# Poisson distribution moment generating function

• Mar 13th 2010, 08:08 PM
redwings6
Poisson distribution moment generating function
Let Y1, Y2,...,Yn be independent Poisson random variables with means ƛ1, ƛ2, ...,ƛn, respectively.
Find the: Probability function of Yi using the method of moment generating functions.

I am unsure of how to do this question so any help would be great.
• Mar 13th 2010, 11:31 PM
mr fantastic
Quote:

Originally Posted by redwings6
Let Y1, Y2,...,Yn be independent Poisson random variables with means ƛ1, ƛ2, ...,ƛn, respectively.
Find the: Probability function of Yi using the method of moment generating functions.

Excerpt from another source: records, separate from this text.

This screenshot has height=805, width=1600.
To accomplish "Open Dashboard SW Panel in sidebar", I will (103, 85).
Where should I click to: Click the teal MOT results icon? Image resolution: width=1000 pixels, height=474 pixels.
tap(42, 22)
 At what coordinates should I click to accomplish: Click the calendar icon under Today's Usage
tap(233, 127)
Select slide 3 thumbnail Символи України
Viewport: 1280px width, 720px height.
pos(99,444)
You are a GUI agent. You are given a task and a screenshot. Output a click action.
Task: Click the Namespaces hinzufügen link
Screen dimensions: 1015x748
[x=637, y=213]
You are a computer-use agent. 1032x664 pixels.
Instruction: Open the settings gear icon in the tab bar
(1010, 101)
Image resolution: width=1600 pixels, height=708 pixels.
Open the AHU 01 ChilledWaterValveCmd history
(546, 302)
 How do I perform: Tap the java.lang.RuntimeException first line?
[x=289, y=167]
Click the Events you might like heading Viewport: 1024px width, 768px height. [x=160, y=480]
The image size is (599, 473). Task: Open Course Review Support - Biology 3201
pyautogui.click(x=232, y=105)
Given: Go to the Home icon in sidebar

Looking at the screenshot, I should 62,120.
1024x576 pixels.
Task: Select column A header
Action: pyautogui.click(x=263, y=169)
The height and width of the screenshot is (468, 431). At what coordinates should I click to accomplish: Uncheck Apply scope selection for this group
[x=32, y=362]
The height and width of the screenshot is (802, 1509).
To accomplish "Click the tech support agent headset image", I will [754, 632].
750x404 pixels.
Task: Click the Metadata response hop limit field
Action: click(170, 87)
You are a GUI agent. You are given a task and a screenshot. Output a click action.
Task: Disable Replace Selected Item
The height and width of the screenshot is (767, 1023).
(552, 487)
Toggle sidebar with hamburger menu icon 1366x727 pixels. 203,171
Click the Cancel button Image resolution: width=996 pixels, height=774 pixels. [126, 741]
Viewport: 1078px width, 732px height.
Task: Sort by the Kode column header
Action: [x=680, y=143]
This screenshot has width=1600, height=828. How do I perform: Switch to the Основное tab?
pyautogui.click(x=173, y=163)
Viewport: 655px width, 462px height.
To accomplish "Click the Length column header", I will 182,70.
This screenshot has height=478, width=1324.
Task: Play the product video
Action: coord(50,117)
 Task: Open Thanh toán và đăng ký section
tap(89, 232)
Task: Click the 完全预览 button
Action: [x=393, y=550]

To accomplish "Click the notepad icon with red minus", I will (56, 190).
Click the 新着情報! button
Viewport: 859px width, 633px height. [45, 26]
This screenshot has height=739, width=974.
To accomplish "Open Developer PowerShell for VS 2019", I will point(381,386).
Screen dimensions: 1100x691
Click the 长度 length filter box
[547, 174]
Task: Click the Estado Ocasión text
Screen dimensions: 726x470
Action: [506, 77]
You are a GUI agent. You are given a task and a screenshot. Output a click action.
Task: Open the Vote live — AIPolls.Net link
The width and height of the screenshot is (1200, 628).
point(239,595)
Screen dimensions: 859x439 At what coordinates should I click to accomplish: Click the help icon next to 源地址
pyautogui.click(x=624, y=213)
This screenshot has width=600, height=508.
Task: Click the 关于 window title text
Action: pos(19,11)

I am unsure of how to do this question so any help would be great.

Do you mean find the pdf of U = Y1 + Y2 + .... + Yn using the method of moment generating functions? What have you tried and where do you get stuck?
• Mar 14th 2010, 05:17 PM
redwings6
Yeah that is exactly what i mean. The sum of Yi (ie. from Y=1 to Y=n). I am unsure of how to set it up and then do the first line of calculations.
• Mar 14th 2010, 05:43 PM
mr fantastic
Quote:

Originally Posted by redwings6
Yeah that is exactly what i mean. The sum of Yi (ie. from Y=1 to Y=n). I am unsure of how to set it up and then do the first line of calculations.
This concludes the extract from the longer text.